我已经编写了此R代码,在R中运行大约需要15分钟。
mergNet
是尺寸为23715660 * 5的矩阵; cosine_sim
,A
,ug_sim
,avg_usim
和avg_unov
已经计算出来,并且它们都是矩阵; users
是一个等于943的标量常量; weight
是根据两个条件计算得出的; cosine_sim
,A
和ug_sim
的尺寸为943 * 943; avg_usim
和avg_unov
的尺寸为943 * 1682。如何更改此代码,使其运行更快?
weight = matrix(0,nrow= nrow(mergNet), ncol=1)
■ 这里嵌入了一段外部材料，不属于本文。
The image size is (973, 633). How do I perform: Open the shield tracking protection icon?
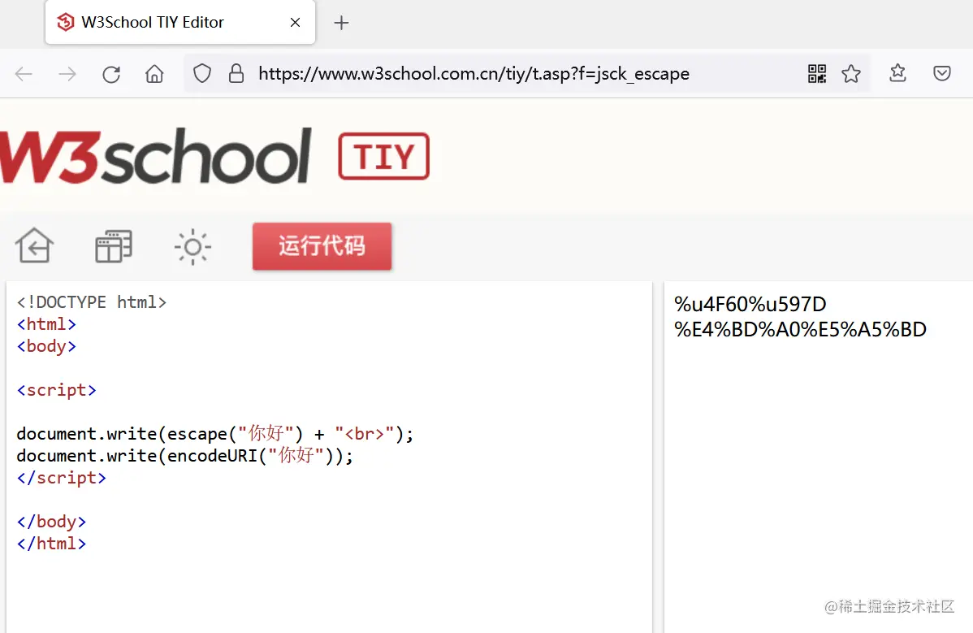click(201, 73)
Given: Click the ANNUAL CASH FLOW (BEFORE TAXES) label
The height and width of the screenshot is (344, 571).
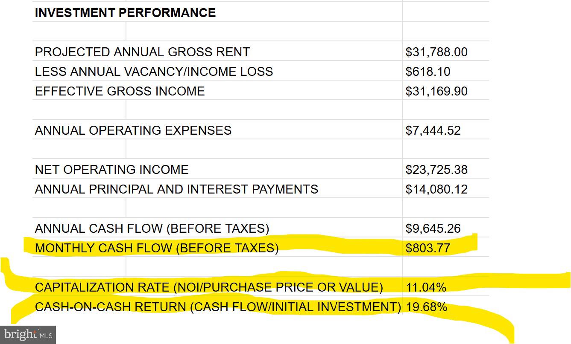Looking at the screenshot, I should (x=152, y=228).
for (i in 1:nrow(mergNet)){
temp1 = mergNet[i,1]
temp2 = mergNet[i,3]
mid = mergNet[i,2]
if(temp1<944 && temp2<944)#u_u
{
weight[i,1]= (cosine_sim[temp1,temp2])* A[temp1,temp2] * ug_sim[temp1,temp2]
}
if (temp1>943 && temp2>943){
weight[i,1] = avg_usim[mid , temp2-users] * (avg_unov[mid, temp2-users])
}
}
}
mergNet
的前十行:
src1 dst1 dst2 id1 id2
1 962 1 1186 53230 91038
2 962 1 1032 53230 156361
3 962 1 1116 53230 85937
4 962 1 1118 53230 107437
5 962 1 1150 53230 119957
6 962 1 1187 53230 101035
7 962 1 1188 53230 150941
8 962 1 962 53230 133230
9 962 1 1169 53230 116318
10 962 1 1101 53230 103387
A
的前十行和前十列:
[,1] [,2] [,3] [,4] [,5] [,6] [,7] [,8] [,9] [,10]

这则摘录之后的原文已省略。